Agricultural commodity production
Martin Persson, Laura Garcia Velez and Thomas Höhne-Sparborth discuss the link between tropical deforestation and agricultural commodity production, trade and consumption and what we can do to conserve forests in the tropics.
Listen to the podcast below...
Europe is the world’s second biggest driver of tropical deforestation after China
Listen to the discussion to discover the causes and potential solutions
Europe's old-growth forests
The European Forest Institute is working to protect and preserve remaining primary forests, for example: the Bialowieza Forest in Poland, home to wolves, lynx, boar, elk, red deer, roe deer and the European bison. The institute says an existing target to strictly protect 10 per cent of EU land is an opportunity to significantly increase the share of primary/old-growth forests in the future, which would greatly benefit biodiversity conservation.

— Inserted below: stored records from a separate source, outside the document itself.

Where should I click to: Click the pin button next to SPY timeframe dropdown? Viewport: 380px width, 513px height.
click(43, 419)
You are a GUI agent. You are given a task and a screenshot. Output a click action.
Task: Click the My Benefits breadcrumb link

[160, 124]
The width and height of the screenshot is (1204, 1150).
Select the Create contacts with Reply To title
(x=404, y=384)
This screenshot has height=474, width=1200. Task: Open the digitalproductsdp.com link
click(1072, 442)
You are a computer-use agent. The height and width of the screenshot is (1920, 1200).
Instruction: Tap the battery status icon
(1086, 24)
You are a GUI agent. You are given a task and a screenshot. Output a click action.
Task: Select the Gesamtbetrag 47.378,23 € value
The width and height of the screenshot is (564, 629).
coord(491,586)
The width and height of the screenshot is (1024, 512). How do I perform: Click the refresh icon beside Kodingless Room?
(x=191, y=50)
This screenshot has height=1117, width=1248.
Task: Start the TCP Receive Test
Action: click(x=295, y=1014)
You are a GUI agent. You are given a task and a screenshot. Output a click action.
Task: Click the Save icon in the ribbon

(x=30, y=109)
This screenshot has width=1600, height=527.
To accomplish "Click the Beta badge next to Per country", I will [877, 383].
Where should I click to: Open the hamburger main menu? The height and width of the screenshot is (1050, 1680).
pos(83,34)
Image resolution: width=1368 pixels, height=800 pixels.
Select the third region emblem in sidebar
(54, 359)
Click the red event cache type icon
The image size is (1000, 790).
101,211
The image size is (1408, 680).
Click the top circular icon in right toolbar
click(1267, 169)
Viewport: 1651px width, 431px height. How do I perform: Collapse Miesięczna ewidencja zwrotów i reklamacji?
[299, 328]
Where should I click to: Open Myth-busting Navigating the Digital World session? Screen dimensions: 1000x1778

It found that integrative forest management approaches can support biodiversity conservation by protecting and developing old-growth patches and old-growth attributes in multifunctional forests, and improve habitat connectivity between primary and old-growth forests.
The EU Biodiversity Strategy for 2030 sets a target of strictly protecting all remaining primary and old-growth forests, part of a wider goal to protect 30 per cent of EU land and to designate 10 per cent of EU land for strict protection. Strict protection of the remaining EU primary and old-growth forests is a first and crucial step to ensure their long-term conservation.
Deforestation remains an acute problem for the planet. Not least because it has traditionally been tied so closely to economic development in some of the poorest parts of the world. Pledges and promises are not enough to break this relationship. That will take money — and money is starting to flow. The benefits are clear, for local communities, for biodiversity and the climate. Now we need long-term commitment, from governments and from investors.